* **About this task**
Lines to restate from the data below: from the one containing "The height and" to the one containing "Click the settings gears toolbar icon", both included. Give them again exactly, and only them.

* **Provided data**
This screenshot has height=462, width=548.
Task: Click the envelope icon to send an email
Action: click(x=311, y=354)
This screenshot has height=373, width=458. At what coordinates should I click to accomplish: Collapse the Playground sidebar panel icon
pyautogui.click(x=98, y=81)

* * *

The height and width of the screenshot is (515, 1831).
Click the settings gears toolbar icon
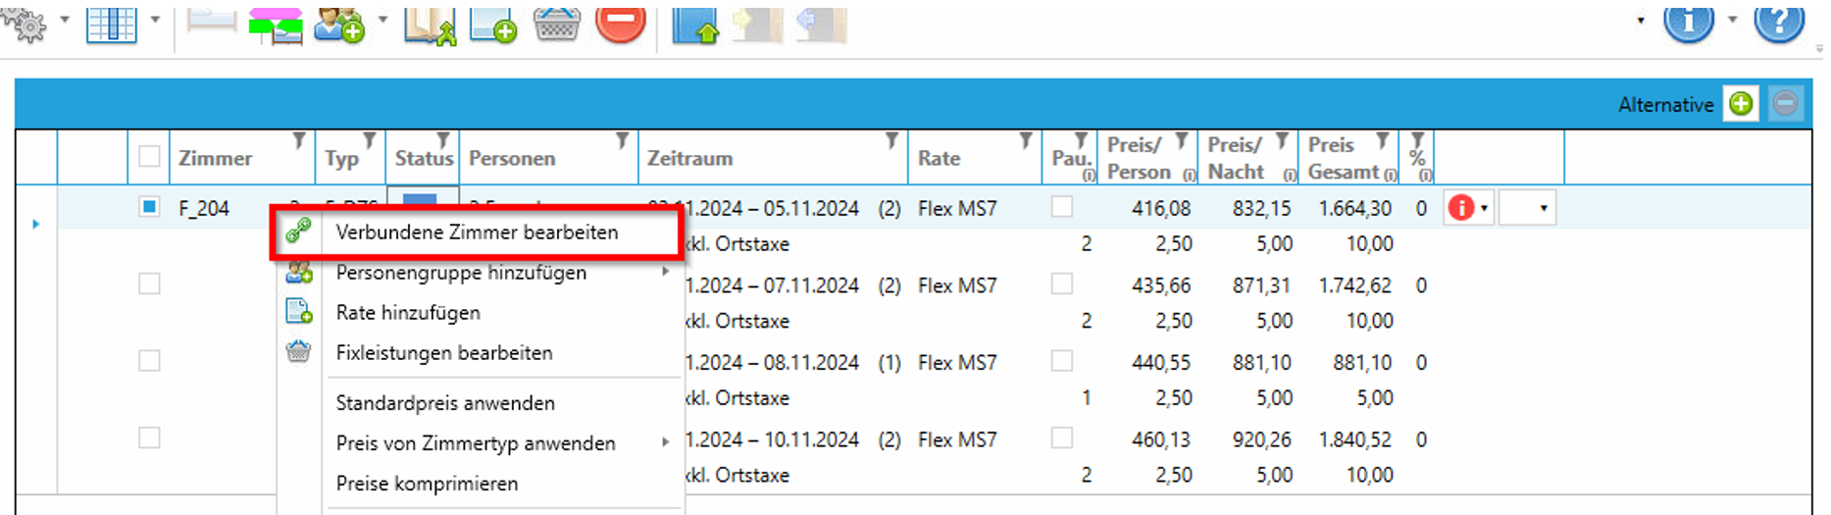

* **Response area**
The height and width of the screenshot is (515, 1831).
Click the settings gears toolbar icon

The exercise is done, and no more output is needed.